You have a point if the final destination of all those imports is New York. You do not have a point if it isn't.
That New York collects the tariff says nothing about who pays it in the end.
Craig does a particularly good job of showing how those same tariff laws, which supposedly were so beneficial to Northern industries, also protected Southerners production of things like cotton, tobacco and sugar from competition from overseas.
And who would have been competing with the South regarding Cotton and Tobacco? I know the Caribbean competed with them in Sugar, also using slave labor, but who could have competed with them in Cotton or Tobacco?
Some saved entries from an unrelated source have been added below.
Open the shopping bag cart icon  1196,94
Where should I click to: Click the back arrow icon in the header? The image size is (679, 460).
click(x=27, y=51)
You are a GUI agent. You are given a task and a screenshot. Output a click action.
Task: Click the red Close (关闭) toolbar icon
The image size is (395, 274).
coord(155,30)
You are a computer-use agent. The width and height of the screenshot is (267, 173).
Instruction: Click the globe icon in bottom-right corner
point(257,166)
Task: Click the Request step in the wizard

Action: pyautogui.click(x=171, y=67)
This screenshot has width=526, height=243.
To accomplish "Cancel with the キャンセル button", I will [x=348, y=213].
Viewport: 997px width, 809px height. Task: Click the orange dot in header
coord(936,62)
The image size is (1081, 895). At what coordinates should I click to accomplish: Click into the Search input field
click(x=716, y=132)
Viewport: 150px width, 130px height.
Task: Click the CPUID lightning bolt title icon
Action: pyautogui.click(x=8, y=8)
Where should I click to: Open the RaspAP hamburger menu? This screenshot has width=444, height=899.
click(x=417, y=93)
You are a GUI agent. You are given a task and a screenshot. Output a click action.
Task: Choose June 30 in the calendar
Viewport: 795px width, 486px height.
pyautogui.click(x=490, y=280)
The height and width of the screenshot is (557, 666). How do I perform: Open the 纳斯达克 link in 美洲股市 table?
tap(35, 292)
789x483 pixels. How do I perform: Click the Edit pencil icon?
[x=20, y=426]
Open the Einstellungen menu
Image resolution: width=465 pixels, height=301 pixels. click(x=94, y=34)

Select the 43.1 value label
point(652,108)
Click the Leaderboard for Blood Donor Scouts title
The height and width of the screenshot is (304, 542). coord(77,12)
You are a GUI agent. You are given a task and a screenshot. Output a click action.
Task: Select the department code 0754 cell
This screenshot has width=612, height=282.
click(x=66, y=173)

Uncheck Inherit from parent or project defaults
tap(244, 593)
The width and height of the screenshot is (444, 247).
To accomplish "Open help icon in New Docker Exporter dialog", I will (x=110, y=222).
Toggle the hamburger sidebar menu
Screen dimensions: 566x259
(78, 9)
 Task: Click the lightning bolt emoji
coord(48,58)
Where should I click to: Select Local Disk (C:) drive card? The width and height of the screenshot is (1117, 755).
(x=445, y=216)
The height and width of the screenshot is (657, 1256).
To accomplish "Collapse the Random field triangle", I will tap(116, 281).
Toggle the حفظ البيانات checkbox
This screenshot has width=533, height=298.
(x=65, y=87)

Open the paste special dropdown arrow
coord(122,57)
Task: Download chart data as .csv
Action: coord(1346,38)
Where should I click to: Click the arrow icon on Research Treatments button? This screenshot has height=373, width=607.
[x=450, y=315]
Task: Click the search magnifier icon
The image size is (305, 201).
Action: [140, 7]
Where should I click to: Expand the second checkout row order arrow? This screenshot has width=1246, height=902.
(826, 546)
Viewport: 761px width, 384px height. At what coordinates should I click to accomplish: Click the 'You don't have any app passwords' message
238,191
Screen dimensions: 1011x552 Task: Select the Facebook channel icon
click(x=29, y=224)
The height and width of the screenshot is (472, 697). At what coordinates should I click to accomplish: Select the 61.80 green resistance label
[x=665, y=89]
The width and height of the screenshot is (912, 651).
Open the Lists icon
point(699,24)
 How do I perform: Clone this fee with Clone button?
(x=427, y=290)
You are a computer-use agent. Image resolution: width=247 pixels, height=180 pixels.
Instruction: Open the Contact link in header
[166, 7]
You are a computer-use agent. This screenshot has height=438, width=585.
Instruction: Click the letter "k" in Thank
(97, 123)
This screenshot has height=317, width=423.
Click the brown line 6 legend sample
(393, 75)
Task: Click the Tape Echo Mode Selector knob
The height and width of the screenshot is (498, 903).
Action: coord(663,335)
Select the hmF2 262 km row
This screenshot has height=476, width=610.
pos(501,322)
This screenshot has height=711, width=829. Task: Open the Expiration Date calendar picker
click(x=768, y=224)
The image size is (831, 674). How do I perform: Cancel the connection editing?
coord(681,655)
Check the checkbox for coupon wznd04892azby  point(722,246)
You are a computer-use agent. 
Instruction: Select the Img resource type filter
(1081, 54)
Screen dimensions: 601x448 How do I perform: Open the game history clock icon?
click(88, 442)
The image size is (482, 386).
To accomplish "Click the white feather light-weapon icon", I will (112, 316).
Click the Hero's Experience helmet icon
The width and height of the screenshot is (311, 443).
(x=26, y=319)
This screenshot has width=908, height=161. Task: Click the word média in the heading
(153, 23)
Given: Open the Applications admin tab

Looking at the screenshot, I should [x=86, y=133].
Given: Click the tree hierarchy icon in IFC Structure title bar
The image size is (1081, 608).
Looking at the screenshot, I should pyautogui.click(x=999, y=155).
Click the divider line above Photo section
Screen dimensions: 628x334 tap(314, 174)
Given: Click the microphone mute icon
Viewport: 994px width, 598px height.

Being protected from competition that doesn't exist isn't being protected at all.
In 1860, Deep South and Upper South whites totaled about 20% of all US whites -- 5.5 million out of 28 million.
On average, those Southern whites were slightly better off than their northern cousins.
Of those 5.5 million, at most 3% (165,000) were wealthy plantation owners, and those folks were very wealthy indeed, certainly by standards of their time.
But there is just no possibility -- none, zero, nada -- that 165,000 very wealthy plantation owners accounted for any number remotely resembling 75% or even 50% of total US imports.
At best, those future Confederate states may have accounted for a disproportionate 25% of all US imports, meaning about half of those imports went through Southern ports, and half through northern ports like New York.